Analogies and lessons from Covid-19 for tackling the extinction and climate crises

Anthropogenic warming can trigger state shifts in ecosystems, which further increase net emissions. Scientists have likewise been warning for decades of the probability that human actions will be triggering a sixth mass extinction, and of the dire consequences of major human-induced shifts in the Earth’s climate.
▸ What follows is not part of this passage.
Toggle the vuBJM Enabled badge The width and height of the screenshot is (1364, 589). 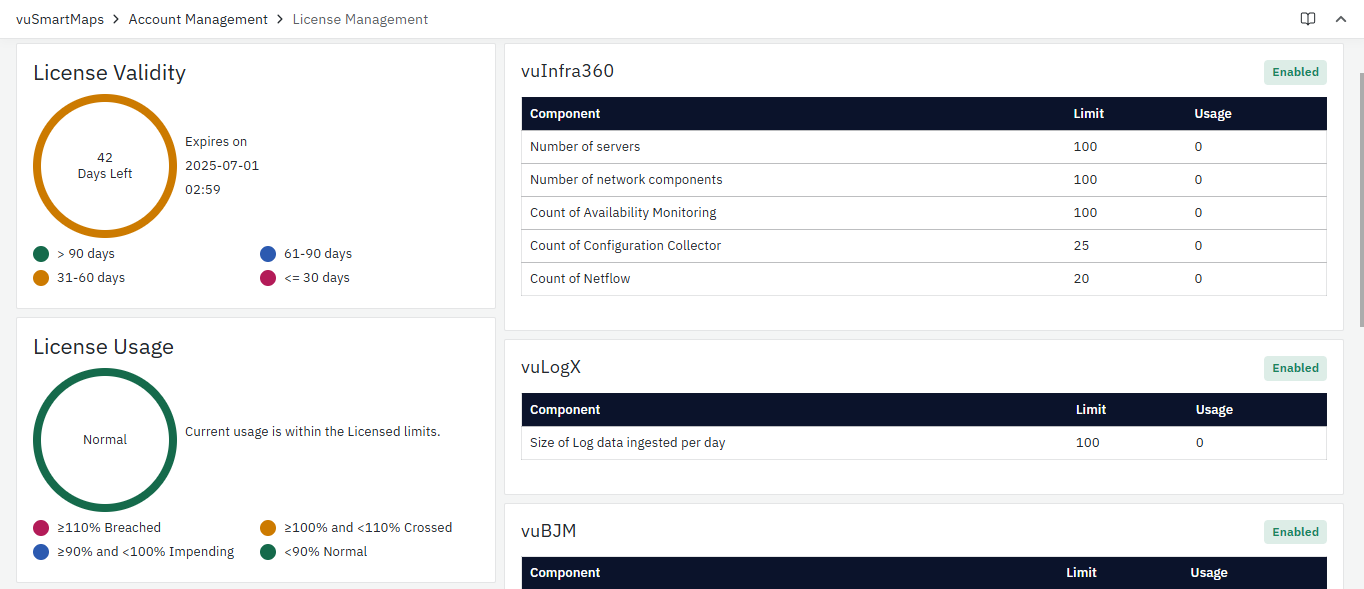click(x=1295, y=532)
Yet, with these environmental catastrophes unfolding over decades — rather than months in the case of Covid-19—even now government responses to them, as reflected in international commitments, are patchy and inadequate.

In this essay, Andrew Balmford and collegaues suggest that there are three other striking similarities among the Covid-19, extinction and climate crises. 

The first is that there is no substitute for early action. 

Second, in each case mounting effective and acceptable interventions requires decision-makers and citizens to act in the interests of society as a whole and in the interests of future generations. In the Covid-19 crisis, young and working people have made sacrifices for the older and more vulnerable. For the climate and extinction crises, effective action requires that wealthier people forgo extravagance both for the present-day poor and for all future generations. 

Third, even examined in narrow financial terms, as the immense toll of the Covid-19 crisis on livelihoods and the global economy becomes clearer, estimates suggest that delayed action may ironically have reduced prosperity as well as cost lives. 

Scientists are not inventing the threats of catastrophic climate change or of mass extinction. These threats are real and they are upon us.